2023年05月26日
リポート 北海道機船漁業協同組合連合会 原口聖二
[ロシア スケトウダラ漁業 生産成長も厳しい財務内容]
昨年2022年、ロシア極東海域でのスケトウダラの漁獲量は190万トンに達し、TACの開発率は92%だった。
ロシアの漁業生産の約40%を当該漁業が占めている。
この10年間、スケトウダラの資源評価は増加傾向で高位を維持、四半世紀で最大であり、来年2024年のTAC設定として、今年2023年より更に20万トン増の228万5,000トンが勧告されている。
しかし、ロシア漁業庁が発表した暫定的データによると、昨年2022年の漁業、養殖、加工に従事する企業の売上高が総額8,660億ルーブルで前年比7%増加したものの、税引き前利益は1,580億ルーブルで30%以上減少した。

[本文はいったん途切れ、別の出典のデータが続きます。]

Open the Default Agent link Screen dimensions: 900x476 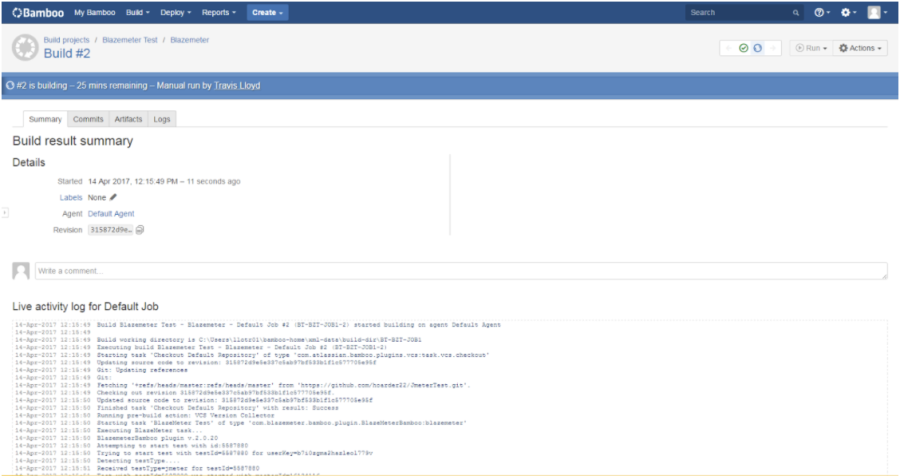(x=111, y=214)
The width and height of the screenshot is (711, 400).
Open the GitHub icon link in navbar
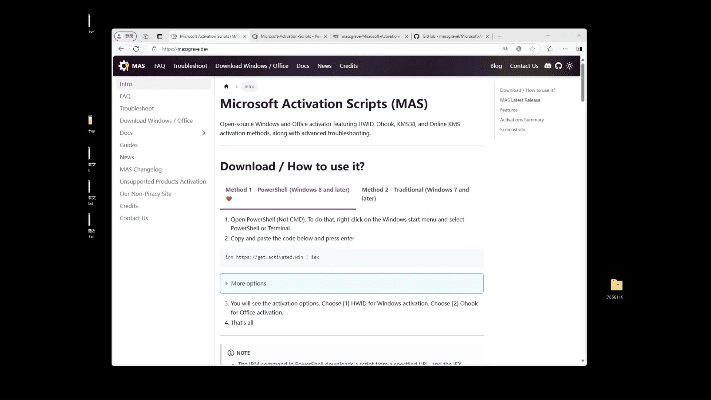click(559, 66)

スケトウダラのヨーロッパ市場(スケトウダラのフィレの主要市場)は、2022年に24万7,000トンまで縮小した。
2022年、中国の加工市場は復活し、ロシア産スケトウダラを55万6,000トン輸入したが、ロシア漁業の売上高の伸びは物流費等の高騰で相殺されてしまった。
ロシア産H&Gを原料とした中国加工フィレのヨーロッパへの物流コストは、新型コロナウイルス拡散防止対策以前のレヴェルと比較して3倍-3.5倍に、また、中国への輸出要件を満たすための消毒を含めたコストが25%-30%、それぞれ増加、これに為替要因が加わった。
更に、投資目的漁獲割当の設定による漁船建造プロジェクト等の債務が業界に過大な負荷をかけている。
2019年、業界投資額は22.4%増加して450億ルーブルとなり、昨年2022年には1,400億ルーブルに達した。
これらの資金調達はクレジット、つまり、銀行からの債務であり、一方、純利益が1,170億ルーブルで、これを下回っていることにより、厳しい財務内容を指摘することができる。